Pacino slowed down a little in the ‘80s, balancing his film work with stage roles, and only made a handful of films, amongst them the worthy thriller Sea of Love, and one of his signature roles, the egregious Tony Montana in the super-charged Brian De Palma crime epic Scarface.  In 1990 he returned to the role of Michael Corleone for Coppola’s final instalment, and inevitably perhaps, inferior The Godfather III,  and took the heavily made up part of Big Boy Caprice for Warren Beatty’s comic book oddity Dick Tracy.

The ‘90s saw Pacino up the ante to roughly one film a year, and as some quality roles came his way he built up his filmic legacy significantly. He memorably essayed the Broadway hit role of Ricky Roma in David Mamet’s superb, Glengarry Glen Ross,  and finally won the Best Actor Oscar after 5 nominations for his blind military officer in the otherwise overwrought Scent of a Woman.  Two fine crime films, De Palma’s Carlito’s Way  and Mike Newell’s excellent Donny Brasco  were two highlights as was the superb policier from Michael Mann, Heat,  where Al got to finally share screen time with old friend and rival Robert De Niro.
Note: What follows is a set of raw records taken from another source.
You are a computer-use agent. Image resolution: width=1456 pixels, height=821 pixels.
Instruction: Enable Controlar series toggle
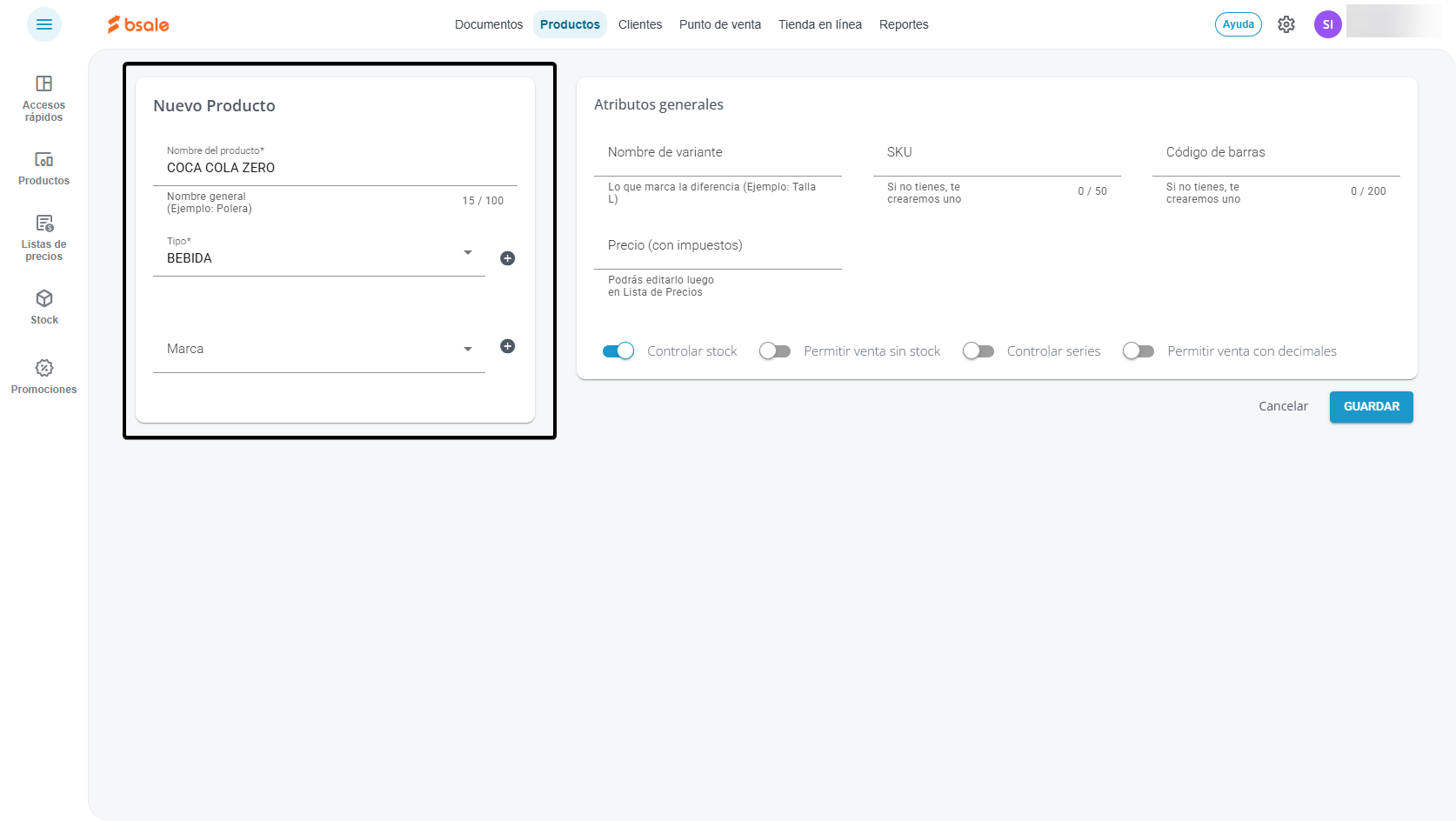click(978, 351)
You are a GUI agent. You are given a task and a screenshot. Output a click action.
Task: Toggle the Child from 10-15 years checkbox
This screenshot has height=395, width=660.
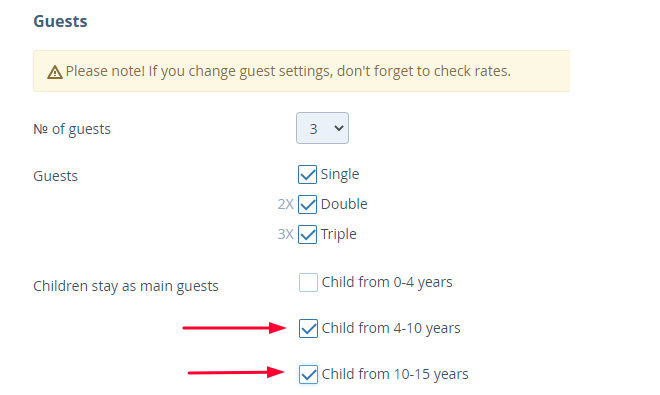point(308,374)
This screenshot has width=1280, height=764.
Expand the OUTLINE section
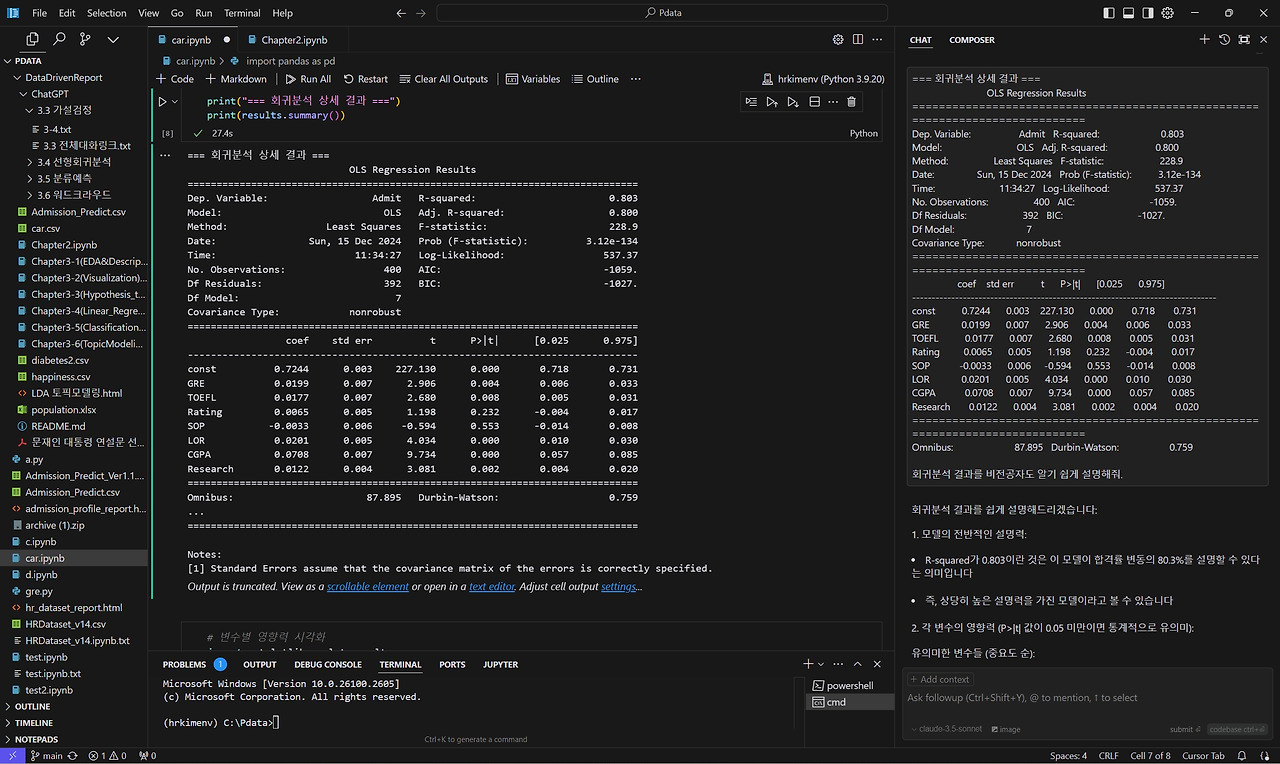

Mann supplied another A-grade role for Al in The Insider,  opposite Russell Crowe, and Oliver Stone did the same for his, On Any Sunday,  in 1999.

In the new millennium Pacino has been as busy, but the quality of the roles had markedly dropped off. Some exceptions would have been the remarkable Insomnia,  from Christopher Nolan, where Pacino plays a detective caught between a past that is catching up with him, and a murderer who knows too much.  Pacino’s love of the stage again came to the fore as a certain Mr. Shakespeare supplied him a fine late career role with Shylock, in The Merchant of Venice.  TV supplied Pacino’s best late career roles with the Barry Levinson directed You Don’t Know Jack,  and HBO’s brilliant David Mamet essay on fame and celebrity trials, Phil Spector.

Despite the unevenness of his film career, the power and nuance that Pacino has consistently delivered marks him as one of the finest actors of his generation, and his work alone as the conflicted Mafioso Michael Corleone stands as an indelible achievement. Pacino always maintained a curiosity and a searching eye in order to avoid repetition, and his best films bristle with intelligence, verve and style. He has managed to mark each decade with a couple of brilliant films at least, and his ebullient and considered turn as Phil Spector in 2012 shows he is still a force to be reckoned with.

 "I asked God for a bike, but I know God doesn't work that way. So I stole a bike and asked for forgiveness."